Dynamic changes in the state of actin polymerisation in human alveolar cell exposed to the oxidant agent paraquat.

To investigate the role of dynamic changes in actin cytoskeleton in cellular response to oxidative stress, we have analyzed the state of actin polymerization and synthesis in human alveolar cells exposed to paraquat, an oxidant agent. Cellular content of monomeric actin was assayed by DNase I inhibition. It decreased significantly in treated cells and depended on paraquat concentration. Paraquat treatment of cells caused an increase of the filamentous pool of actin and a parallel decrease of the monomeric one. Such shift was shown to be irreversible. SDS-PAGE of cytoskeletal fractions was performed under reducing and non-reducing conditions. No cross-linking of actin monomers to form large aggregates appeared to be related to the observed paraquat-induced increase of the filamentous actin pool.

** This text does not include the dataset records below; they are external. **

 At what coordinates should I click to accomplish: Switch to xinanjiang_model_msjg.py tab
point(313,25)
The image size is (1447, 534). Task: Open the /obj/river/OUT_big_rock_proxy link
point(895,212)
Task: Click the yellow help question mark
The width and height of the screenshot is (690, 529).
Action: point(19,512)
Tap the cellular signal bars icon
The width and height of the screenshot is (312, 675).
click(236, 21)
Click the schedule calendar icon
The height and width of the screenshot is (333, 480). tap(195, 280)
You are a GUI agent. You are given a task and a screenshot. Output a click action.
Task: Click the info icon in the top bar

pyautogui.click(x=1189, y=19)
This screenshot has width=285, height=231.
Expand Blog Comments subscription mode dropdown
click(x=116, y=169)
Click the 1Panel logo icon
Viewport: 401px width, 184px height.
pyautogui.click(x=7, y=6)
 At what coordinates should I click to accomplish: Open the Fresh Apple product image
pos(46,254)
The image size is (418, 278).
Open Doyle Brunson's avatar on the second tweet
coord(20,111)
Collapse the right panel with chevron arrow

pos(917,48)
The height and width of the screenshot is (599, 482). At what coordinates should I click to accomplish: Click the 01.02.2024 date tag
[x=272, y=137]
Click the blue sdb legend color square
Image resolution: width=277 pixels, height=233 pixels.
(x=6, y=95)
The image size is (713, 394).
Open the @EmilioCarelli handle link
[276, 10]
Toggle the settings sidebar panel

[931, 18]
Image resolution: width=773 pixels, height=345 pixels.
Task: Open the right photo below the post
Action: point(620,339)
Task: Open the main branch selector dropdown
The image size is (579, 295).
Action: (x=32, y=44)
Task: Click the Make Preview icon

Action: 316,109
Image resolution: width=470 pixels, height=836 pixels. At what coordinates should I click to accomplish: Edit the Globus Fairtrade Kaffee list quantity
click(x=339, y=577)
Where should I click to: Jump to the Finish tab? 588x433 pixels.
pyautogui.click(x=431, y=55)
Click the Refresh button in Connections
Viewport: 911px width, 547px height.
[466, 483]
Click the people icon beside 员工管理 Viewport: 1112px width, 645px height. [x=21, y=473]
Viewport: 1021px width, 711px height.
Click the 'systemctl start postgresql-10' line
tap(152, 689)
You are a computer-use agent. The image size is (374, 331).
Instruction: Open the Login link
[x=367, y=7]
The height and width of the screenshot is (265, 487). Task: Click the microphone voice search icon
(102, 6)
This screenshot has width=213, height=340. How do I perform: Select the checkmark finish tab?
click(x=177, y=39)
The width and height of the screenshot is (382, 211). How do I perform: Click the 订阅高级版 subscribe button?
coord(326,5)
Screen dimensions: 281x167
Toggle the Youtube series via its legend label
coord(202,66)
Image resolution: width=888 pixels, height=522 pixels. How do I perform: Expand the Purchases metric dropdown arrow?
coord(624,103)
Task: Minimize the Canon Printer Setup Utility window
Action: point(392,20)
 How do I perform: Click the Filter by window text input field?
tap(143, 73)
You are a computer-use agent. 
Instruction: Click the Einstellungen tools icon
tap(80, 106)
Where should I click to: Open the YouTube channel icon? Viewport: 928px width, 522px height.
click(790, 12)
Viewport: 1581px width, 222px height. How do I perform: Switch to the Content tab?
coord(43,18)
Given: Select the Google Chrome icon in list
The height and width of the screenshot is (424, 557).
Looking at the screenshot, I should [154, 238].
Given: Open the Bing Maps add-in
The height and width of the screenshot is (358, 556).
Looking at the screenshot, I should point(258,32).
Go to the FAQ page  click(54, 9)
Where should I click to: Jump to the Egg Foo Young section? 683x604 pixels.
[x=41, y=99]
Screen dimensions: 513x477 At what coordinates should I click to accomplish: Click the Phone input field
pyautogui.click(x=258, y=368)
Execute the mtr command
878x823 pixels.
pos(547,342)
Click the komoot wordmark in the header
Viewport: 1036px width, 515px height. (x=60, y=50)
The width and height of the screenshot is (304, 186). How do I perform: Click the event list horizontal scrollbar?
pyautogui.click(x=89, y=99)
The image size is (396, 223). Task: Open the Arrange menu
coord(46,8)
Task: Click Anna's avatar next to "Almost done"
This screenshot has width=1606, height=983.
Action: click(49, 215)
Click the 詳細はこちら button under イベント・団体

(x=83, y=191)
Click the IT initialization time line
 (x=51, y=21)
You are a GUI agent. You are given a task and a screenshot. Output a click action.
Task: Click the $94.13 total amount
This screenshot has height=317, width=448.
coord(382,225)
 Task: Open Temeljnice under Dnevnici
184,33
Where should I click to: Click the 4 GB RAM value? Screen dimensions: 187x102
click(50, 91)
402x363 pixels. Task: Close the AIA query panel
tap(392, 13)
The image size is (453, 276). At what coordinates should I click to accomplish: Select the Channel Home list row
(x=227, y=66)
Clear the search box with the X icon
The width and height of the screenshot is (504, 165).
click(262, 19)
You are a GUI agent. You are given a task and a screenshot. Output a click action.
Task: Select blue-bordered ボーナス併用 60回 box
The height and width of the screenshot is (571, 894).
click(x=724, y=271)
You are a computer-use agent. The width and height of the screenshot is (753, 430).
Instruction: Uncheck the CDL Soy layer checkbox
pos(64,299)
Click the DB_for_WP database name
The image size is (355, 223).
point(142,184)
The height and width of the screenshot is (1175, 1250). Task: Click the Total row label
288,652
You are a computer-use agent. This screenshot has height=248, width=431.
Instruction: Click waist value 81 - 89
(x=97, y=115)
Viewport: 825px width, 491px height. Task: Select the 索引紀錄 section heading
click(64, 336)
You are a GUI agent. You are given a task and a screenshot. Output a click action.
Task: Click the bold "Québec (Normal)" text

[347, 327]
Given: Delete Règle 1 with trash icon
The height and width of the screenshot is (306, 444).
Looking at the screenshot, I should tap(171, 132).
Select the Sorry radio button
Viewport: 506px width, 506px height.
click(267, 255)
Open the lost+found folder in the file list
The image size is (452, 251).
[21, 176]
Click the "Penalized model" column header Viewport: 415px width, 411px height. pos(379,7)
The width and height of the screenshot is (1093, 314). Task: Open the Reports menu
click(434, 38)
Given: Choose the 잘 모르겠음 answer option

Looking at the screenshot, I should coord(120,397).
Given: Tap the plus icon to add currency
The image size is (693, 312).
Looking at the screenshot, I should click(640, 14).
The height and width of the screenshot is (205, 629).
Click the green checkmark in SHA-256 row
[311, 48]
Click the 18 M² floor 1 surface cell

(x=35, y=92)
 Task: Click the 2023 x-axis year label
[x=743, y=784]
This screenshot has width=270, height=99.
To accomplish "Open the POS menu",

Morphological analyses by indirect immunofluorescence and ultrastructural examination confirmed the presence of microfilaments in treated cells. Conventional bundles of filaments were not observed, but numerous single filaments appeared dispersed within the cytoplasm. Pulse-chase experiments showed a strong increase of de novo synthesis of actin in treated cells, whereas actin degradation rate remained unaffected. In conclusion, the different approaches lead to a concordant picture of cellular response to oxidant stress at the level of the actin filament system. Actin pools are modified: the overall number of filaments increases, whereas the monomeric species decreases. As a result of the shift of actin from the monomeric pool to the filamentous one, the de novo synthesis of actin is increased.